Following is information regarding the Bank's compliance with regulatory capital requirements:

                                                                                Total
                                                                                Risk-
(Dollars in thousands)                    Leverage            Tier 1            Based
                                           Capital           Capital           Capital
Capital balances at March 31, 2013      $      42,789      $     42,789      $     46,808
Required regulatory capital to be
considered "well capitalized"                  24,233            20,355            33,925
Capital in excess of "well
capitalized" minimum                           18,556            22,434            12,883
Capital ratios at March 31, 2013                 8.83 %           12.61 %           13.80 %
Regulatory capital ratios - minimum
requirement to be considered "well
capitalized"                                     5.00 %            6.00 %           10.00 %

Management reviews the capital levels of ChoiceOne and the Bank on a regular basis. The Board of Directors (the "Board") and management believe that the capital levels as of March 31, 2013 are adequate for the foreseeable future. The Board's determination of appropriate cash dividends for future periods will be based on market conditions and ChoiceOne's requirements for cash and capital.

Liquidity

Net cash provided from operating activities was $0.8 million for the three months ended March 31, 2013 compared to $3.1 million provided in the same period a year ago. The primary reason for the decrease was a $1.9 million net decrease in net activity of sold loans. Net cash used in investing activities was $1.9 million for the first quarter of 2013 compared to $0.8 million in the same period in 2012. The effect of loan growth in the first quarter of 2013 compared to a decline in loans in the first quarter of 2012 was offset by less net purchases of securities in 2013 than in 2012. Net cash provided from financing activities was a negative $0.1 million in the quarter ended March 31, 2013, compared to $6.2 million in the same period in the prior year.

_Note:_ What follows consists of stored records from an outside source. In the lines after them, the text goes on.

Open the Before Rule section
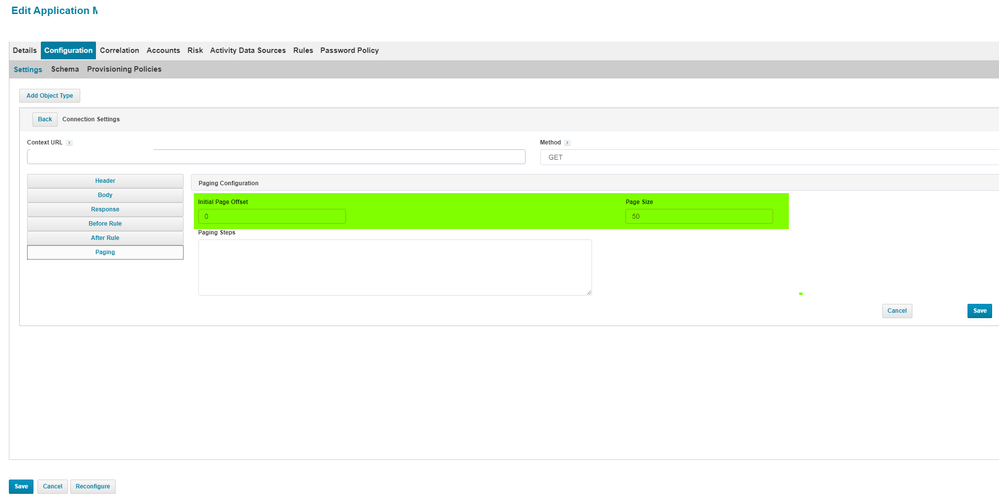Screen dimensions: 999x499 pos(105,224)
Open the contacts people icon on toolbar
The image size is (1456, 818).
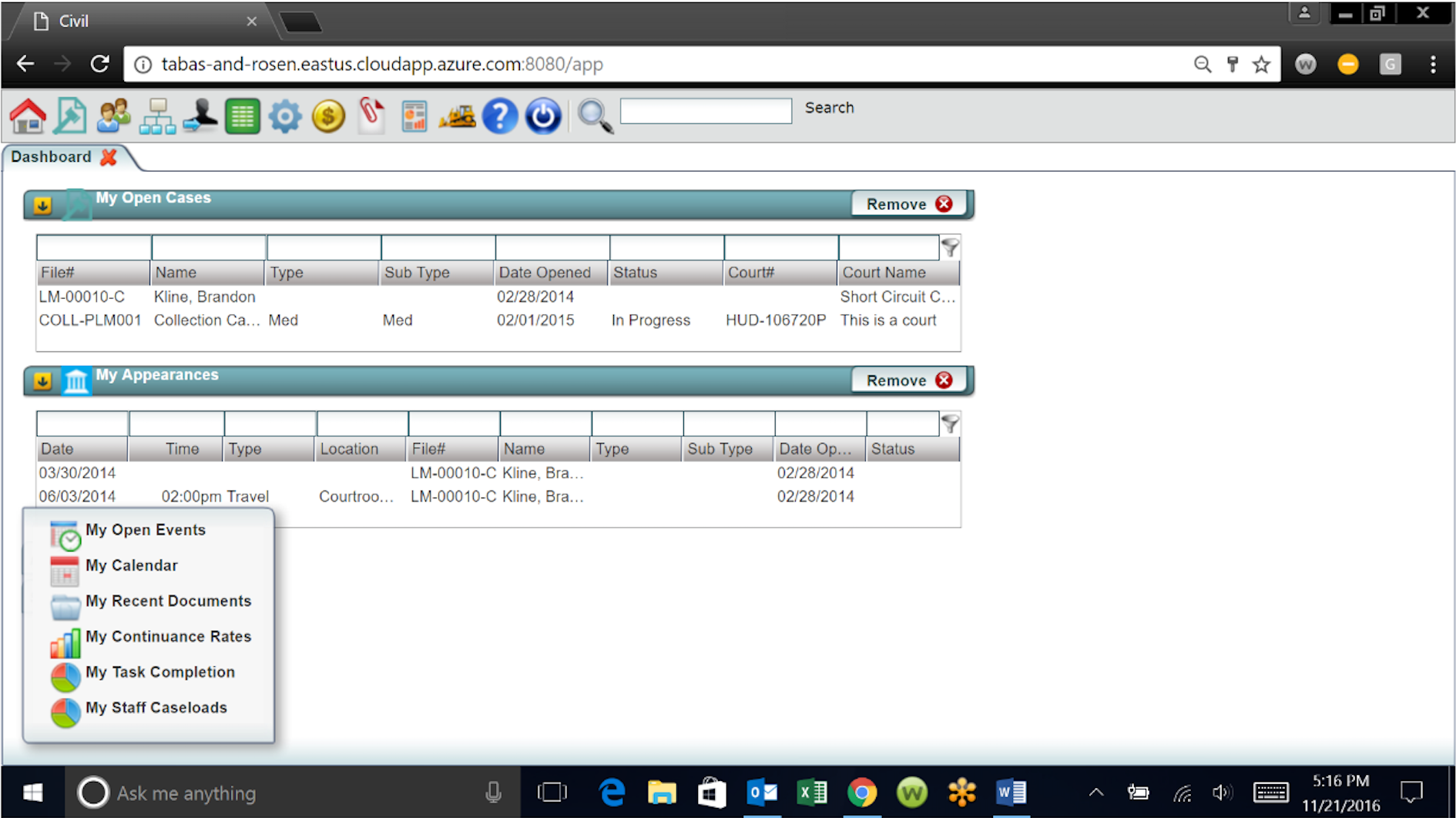(112, 116)
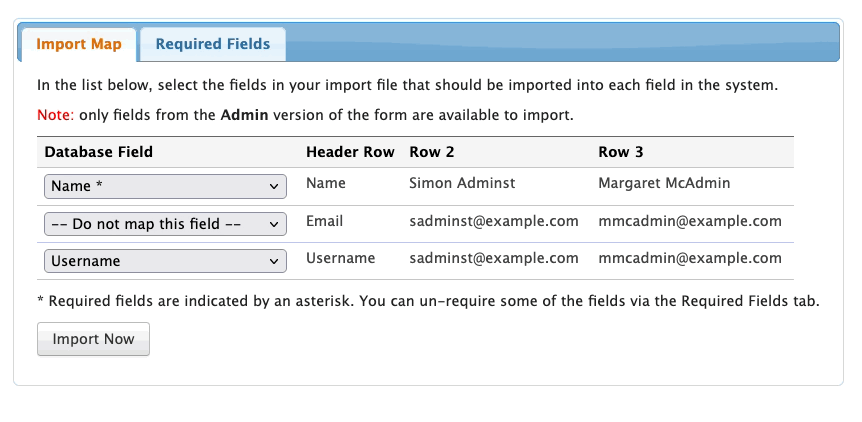The height and width of the screenshot is (422, 862).
Task: Click sadminst@example.com in the Email row
Action: coord(494,221)
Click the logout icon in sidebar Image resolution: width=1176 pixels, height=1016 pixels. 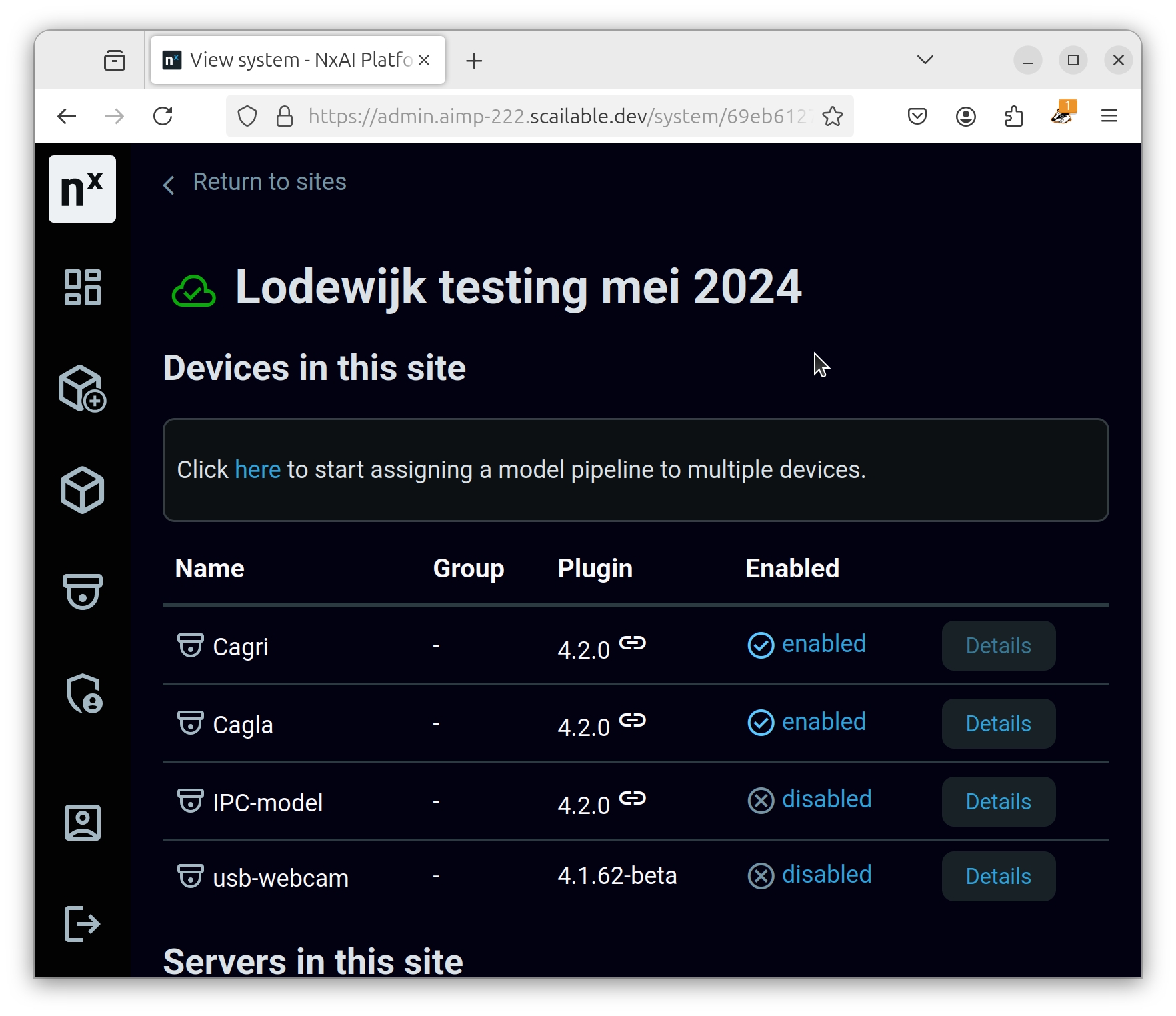click(x=82, y=924)
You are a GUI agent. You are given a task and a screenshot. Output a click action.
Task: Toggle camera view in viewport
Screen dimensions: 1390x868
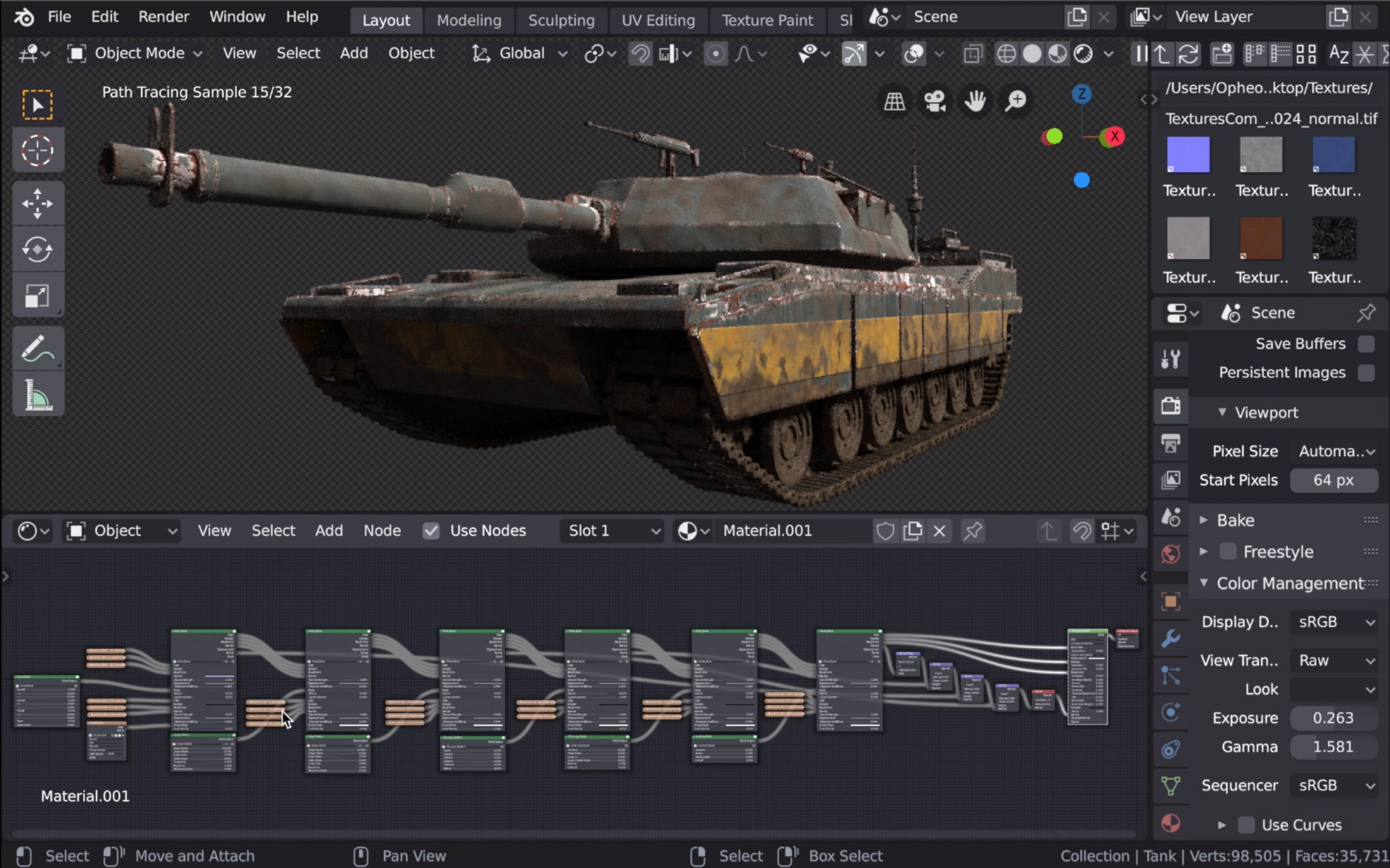934,101
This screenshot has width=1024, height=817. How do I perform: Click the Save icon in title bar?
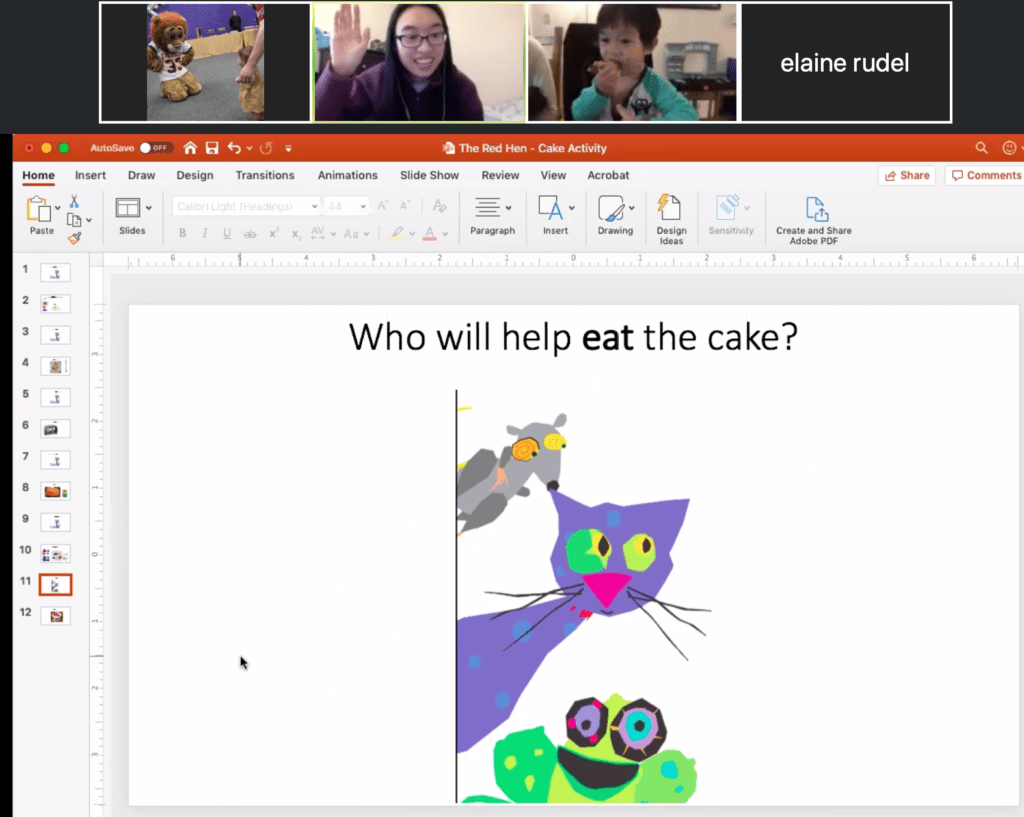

The decrease resulted from less deposit growth in 2013 than in 2012, partially offset by a smaller decrease in repurchase agreements.

Management believes that the current level of liquidity is sufficient to meet the Bank's normal operating needs. This belief is based upon the availability of deposits from both the local and national markets, maturities of securities, normal loan repayments, income retention, federal funds purchased from correspondent banks, and advances available from the Federal Home Loan Bank. The Bank also has a secured line of credit available from the Federal Reserve Bank.